_PROBLEM TO WORK ON:_ Retyping all the entries exactly is the whole task.

Saved entries
***
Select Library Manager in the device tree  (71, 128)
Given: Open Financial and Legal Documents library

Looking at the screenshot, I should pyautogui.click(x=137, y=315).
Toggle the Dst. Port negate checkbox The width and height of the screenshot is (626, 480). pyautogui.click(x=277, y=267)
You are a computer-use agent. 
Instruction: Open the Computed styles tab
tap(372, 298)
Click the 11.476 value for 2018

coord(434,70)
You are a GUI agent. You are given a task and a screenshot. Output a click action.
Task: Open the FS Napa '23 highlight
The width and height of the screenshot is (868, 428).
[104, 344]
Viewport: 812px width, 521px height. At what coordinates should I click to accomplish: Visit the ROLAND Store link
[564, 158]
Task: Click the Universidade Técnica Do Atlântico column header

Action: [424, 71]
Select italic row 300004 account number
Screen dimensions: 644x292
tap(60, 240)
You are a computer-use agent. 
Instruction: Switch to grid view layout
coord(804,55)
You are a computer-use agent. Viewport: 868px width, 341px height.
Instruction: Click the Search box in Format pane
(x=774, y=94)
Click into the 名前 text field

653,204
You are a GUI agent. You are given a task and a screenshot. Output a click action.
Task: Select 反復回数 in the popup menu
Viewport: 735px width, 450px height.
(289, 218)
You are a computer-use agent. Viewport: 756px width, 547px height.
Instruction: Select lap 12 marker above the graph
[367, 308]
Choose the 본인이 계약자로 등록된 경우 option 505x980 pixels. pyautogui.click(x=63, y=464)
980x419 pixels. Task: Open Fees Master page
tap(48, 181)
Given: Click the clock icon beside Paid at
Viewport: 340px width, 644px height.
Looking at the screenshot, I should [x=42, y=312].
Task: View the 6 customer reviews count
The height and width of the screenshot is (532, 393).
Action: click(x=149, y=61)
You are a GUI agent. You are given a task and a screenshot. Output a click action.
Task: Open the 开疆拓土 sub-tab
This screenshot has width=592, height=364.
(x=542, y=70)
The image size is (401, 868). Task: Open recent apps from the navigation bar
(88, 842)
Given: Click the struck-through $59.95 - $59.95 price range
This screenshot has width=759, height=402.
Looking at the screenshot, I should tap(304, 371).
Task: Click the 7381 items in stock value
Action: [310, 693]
***
_EXERCISE OUTPUT:_
Select Library Manager in the device tree  (71, 128)
Given: Open Financial and Legal Documents library

Looking at the screenshot, I should pyautogui.click(x=137, y=315).
Toggle the Dst. Port negate checkbox The width and height of the screenshot is (626, 480). pyautogui.click(x=277, y=267)
You are a computer-use agent. 
Instruction: Open the Computed styles tab
tap(372, 298)
Click the 11.476 value for 2018

coord(434,70)
You are a GUI agent. You are given a task and a screenshot. Output a click action.
Task: Open the FS Napa '23 highlight
The width and height of the screenshot is (868, 428).
[104, 344]
Viewport: 812px width, 521px height. At what coordinates should I click to accomplish: Visit the ROLAND Store link
[564, 158]
Task: Click the Universidade Técnica Do Atlântico column header

Action: [424, 71]
Select italic row 300004 account number
Screen dimensions: 644x292
tap(60, 240)
You are a computer-use agent. 
Instruction: Switch to grid view layout
coord(804,55)
You are a computer-use agent. Viewport: 868px width, 341px height.
Instruction: Click the Search box in Format pane
(x=774, y=94)
Click into the 名前 text field

653,204
You are a GUI agent. You are given a task and a screenshot. Output a click action.
Task: Select 反復回数 in the popup menu
Viewport: 735px width, 450px height.
(289, 218)
You are a computer-use agent. Viewport: 756px width, 547px height.
Instruction: Select lap 12 marker above the graph
[367, 308]
Choose the 본인이 계약자로 등록된 경우 option 505x980 pixels. pyautogui.click(x=63, y=464)
980x419 pixels. Task: Open Fees Master page
tap(48, 181)
Given: Click the clock icon beside Paid at
Viewport: 340px width, 644px height.
Looking at the screenshot, I should [x=42, y=312].
Task: View the 6 customer reviews count
The height and width of the screenshot is (532, 393).
Action: click(x=149, y=61)
You are a GUI agent. You are given a task and a screenshot. Output a click action.
Task: Open the 开疆拓土 sub-tab
This screenshot has width=592, height=364.
(x=542, y=70)
The image size is (401, 868). Task: Open recent apps from the navigation bar
(88, 842)
Given: Click the struck-through $59.95 - $59.95 price range
This screenshot has width=759, height=402.
Looking at the screenshot, I should tap(304, 371).
Task: Click the 7381 items in stock value
Action: [310, 693]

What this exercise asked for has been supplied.